| PASSAGE FOR REVIEW |

--- START ---

CHAPTER XXIX

AT JILAVA AS WELL

Before I conclude this record, I shall mention another kind of unmaskings, identical in scope with those at Pitesti and Gherla, but conducted with a variation in method. The main feature of these unmaskings was the fact that there was no effort to dissimulate the administration's participation in them -- in fact they were openly conducted by the prison personnel, though through prisoners as instruments.

In the spring of 1950 a special room was prepared at Jilava in one of the barracks in the courtyard for use in torturing prisoners who were awaiting trial.

The method was very simple. A guard, usually part of the outer watch, accompanied by the head of the "secret" section, entered a cell and called out the name of the prisoner to be investigated. In the corridor, the prisoner's head was covered with a hood so he could see nothing, The guard then took him by the arm and led him through the courtyard and into that specially prepared room.

Here, his eyes still covered and with the guard's grip still on his arm, he was subjected to a stringent inquisition usually based on information gathered in his cell by informers introduced for that function, or through the indiscretions of his various friends in other cells, or directly from the files being compiled at the Ministry of the Interior for his eventual trial. Identification of the interrogators was difficult, for the only means of recognition was by their voices, and the victims naturally supposed they must be facing officers sent from the Ministry of the Interior. Eventually, however, they learned that their questioners were merely other prisoners almost exclusively chosen from among "former" members of the Communist apparatus.

--- END ---

| ACTIVITY 1 |
Please extract from the Jilava chapter the part that opens with the words containing "The method was" and closes with "specially prepared room.".
| ACTIVITY 2 |
Summarize the Jilava chapter in two sentences.

| ENTRIES SHOWN |

--- START ---

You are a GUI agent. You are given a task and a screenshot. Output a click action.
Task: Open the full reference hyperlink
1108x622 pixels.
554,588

--- END ---
--- START ---

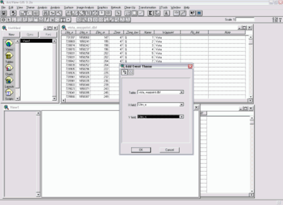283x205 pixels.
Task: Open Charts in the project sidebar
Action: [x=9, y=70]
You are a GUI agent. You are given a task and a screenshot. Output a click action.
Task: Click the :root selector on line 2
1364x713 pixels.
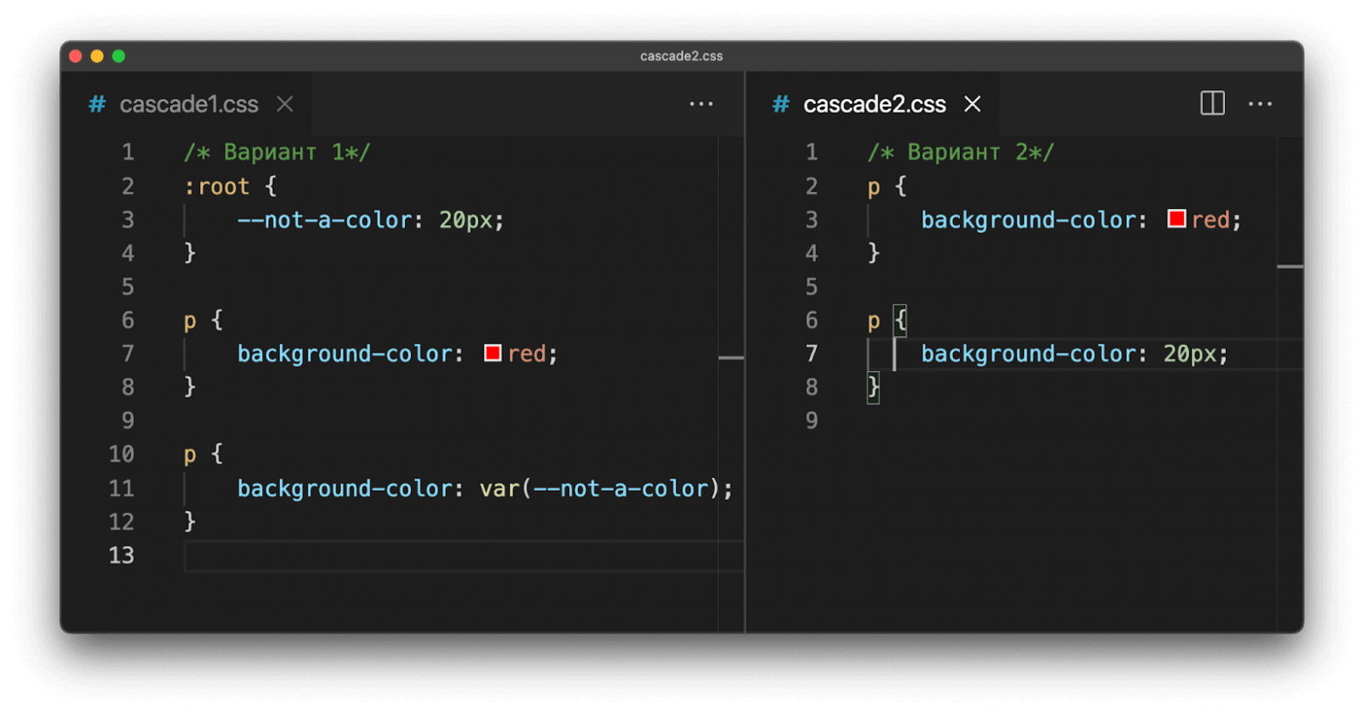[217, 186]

--- END ---

| TASK ANSWER 1 |
The method was very simple. A guard, usually part of the outer watch, accompanied by the head of the "secret" section, entered a cell and called out the name of the prisoner to be investigated. In the corridor, the prisoner's head was covered with a hood so he could see nothing, The guard then took him by the arm and led him through the courtyard and into that specially prepared room.

| TASK ANSWER 2 |
In the spring of 1950, a room was prepared in a courtyard barrack at Jilava for torturing prisoners awaiting trial, and these unmaskings were openly conducted by prison personnel through prisoners as instruments. Hooded prisoners were led there by a guard and questioned on information from informers, friends' indiscretions or Ministry of the Interior files, and they eventually learned that their questioners were other prisoners, almost all "former" members of the Communist apparatus.